_WHAT IS EXPECTED:_ For this exercise, output exactly and only the lines running from the one with "Click the SW compass label on the right axis" through the final line of the data below, without pictures.

[Pixel coordinate grounding data]

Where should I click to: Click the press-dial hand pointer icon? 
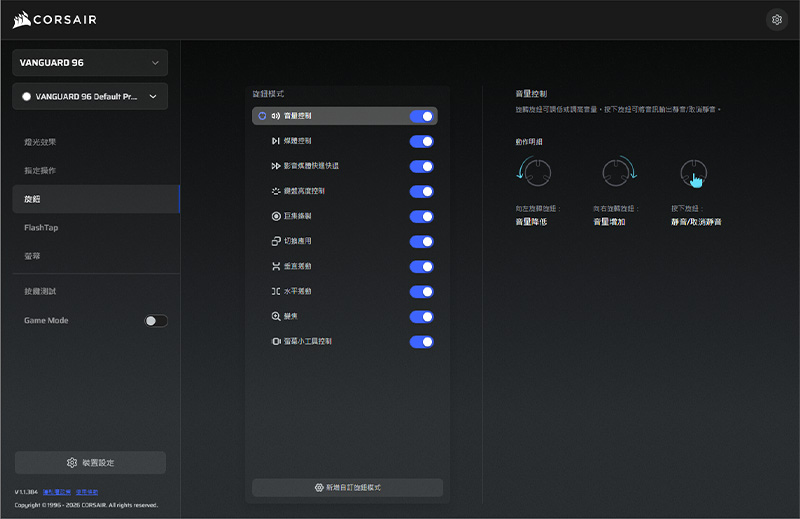(x=694, y=175)
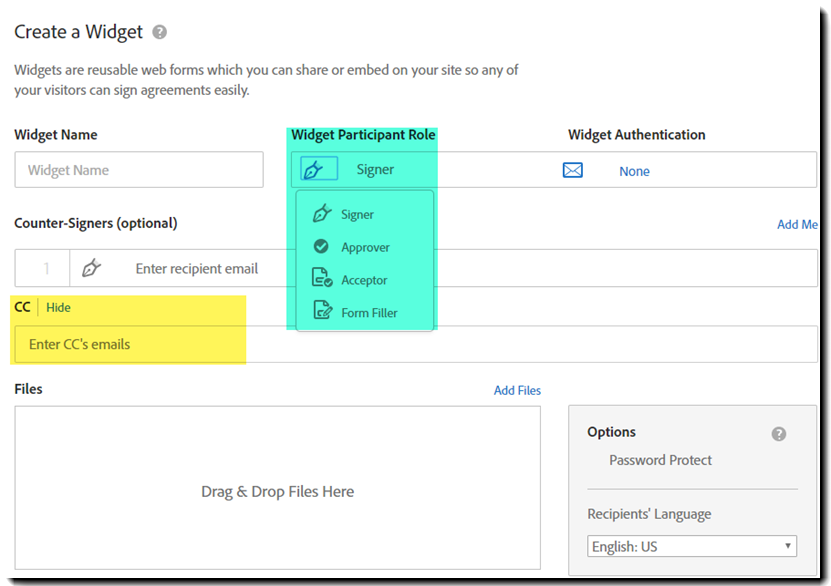Image resolution: width=831 pixels, height=586 pixels.
Task: Open the envelope authentication icon
Action: click(x=572, y=170)
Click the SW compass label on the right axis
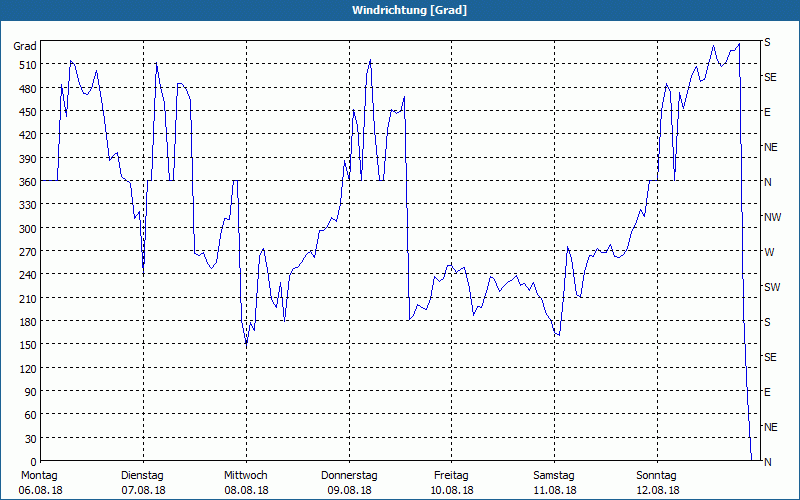This screenshot has width=800, height=500. (x=771, y=287)
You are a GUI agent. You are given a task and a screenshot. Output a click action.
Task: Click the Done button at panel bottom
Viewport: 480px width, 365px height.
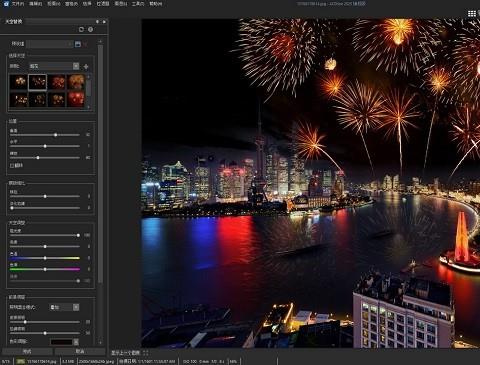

_RESPONSE TO THE TASK:_
Click the SW compass label on the right axis
This screenshot has width=800, height=500. (x=771, y=287)
You are a GUI agent. You are given a task and a screenshot. Output a click action.
Task: Click the Done button at panel bottom
Viewport: 480px width, 365px height.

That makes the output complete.